De onderzoekers stellen vast dat het product in z’n samenhang gelukt is: het gebruik van de mobiele app werd succesvol gekoppeld aan peer support, aan een algoritme dat feedback-berichten naar gebruikers stuurt met een effectieve klinische triage van vroege waarschuwingssignalen voor mogelijke terugval. Het betekent dat dit stuk gezondheidstechnologie klinisch bruikbaar en zinvol is geïmplementeerd.
De onderzoekers concluderen voorzichtig (het is een eerste trial) dat EMPOWER terugval over 12 maanden kan verminderen; in hun steekproef vonden ze 24% psychose in EMPOWER en 46% in TAU (relatieve risico, RR=.50). EMPOWER bevordert bovendien zelfregulatie en vermindert problemen met stemming en angst (o.a. voor terugval). Effecten op medicatiegebruik werden niet gevonden. De kosten van TAU + EMPOWER waren hoger dan TAU alleen: elk jaar van goede gezondheid dat deze gebruikers er door EMPOWER samen bijkregen (=1 QALY) kostte €3.660 extra; dat bedrag valt ruim binnen de marge van wat de samenleving voor gezondheidsverbeteringen over heeft en krijgt daarmee het stempel ‘kosteneffectief’.
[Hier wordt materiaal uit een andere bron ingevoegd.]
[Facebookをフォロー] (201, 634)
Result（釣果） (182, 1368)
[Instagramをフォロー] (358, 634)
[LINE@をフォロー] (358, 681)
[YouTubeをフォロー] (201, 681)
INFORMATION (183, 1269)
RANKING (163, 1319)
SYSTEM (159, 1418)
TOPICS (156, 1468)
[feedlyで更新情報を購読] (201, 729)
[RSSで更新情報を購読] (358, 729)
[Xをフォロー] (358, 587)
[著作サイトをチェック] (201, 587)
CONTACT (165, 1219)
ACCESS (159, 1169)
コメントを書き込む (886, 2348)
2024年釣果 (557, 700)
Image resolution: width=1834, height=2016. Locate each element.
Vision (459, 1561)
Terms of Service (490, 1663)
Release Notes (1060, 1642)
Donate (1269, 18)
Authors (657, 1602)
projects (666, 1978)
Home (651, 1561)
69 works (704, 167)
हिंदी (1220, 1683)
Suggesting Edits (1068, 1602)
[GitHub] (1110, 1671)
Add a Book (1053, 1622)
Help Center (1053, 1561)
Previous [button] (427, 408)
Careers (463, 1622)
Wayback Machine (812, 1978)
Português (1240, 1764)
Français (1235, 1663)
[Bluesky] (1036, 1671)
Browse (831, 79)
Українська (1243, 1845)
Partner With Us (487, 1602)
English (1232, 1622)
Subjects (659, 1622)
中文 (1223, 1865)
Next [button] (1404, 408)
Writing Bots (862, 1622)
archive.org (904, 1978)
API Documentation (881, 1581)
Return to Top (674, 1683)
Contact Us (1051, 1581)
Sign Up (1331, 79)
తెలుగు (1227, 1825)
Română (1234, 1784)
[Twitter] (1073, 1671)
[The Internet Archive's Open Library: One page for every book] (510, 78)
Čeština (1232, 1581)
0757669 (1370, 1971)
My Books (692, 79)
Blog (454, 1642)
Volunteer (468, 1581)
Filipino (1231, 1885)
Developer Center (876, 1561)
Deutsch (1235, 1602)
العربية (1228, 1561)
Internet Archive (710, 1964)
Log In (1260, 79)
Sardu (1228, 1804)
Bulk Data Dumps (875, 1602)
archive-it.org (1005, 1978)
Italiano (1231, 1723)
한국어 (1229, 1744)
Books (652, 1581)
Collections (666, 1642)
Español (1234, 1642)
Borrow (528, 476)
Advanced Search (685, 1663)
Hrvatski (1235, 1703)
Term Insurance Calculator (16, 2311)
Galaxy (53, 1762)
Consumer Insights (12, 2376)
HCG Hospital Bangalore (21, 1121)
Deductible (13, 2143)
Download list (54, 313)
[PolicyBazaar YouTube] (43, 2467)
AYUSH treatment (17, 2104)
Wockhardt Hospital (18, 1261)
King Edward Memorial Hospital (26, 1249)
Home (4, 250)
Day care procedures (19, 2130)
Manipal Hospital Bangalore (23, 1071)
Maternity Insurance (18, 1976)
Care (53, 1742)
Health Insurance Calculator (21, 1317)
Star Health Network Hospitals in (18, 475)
Uiteraard eindigt het artikel ermee dat deze eerste haalbaarheidsstudie moet worden opgevolgd door een grote studie.
Zeer interessante studie voor wie in terugvalpreventie bij complexe en ernstige psychiatrische problematiek geïnteresseerd is. Of het woord terugval (‘relapse’) het beste is, is een kwestie van smaak en visie. Heeft de astmapatiënt een ‘terugval’ bij elke aanval? Of een epilepsiepatiënt? Of is het een kwestie van dat bepaalde omstandigheden, interacties en leefgewoonten nu eenmaal de kwetsbaarheid aanspreken en een aanval geven, en we net zo goed kunnen spreken van ‘een volgende episode’, die niet automatisch even ernstig of ontwrichtend hoeft te zijn als de vorige?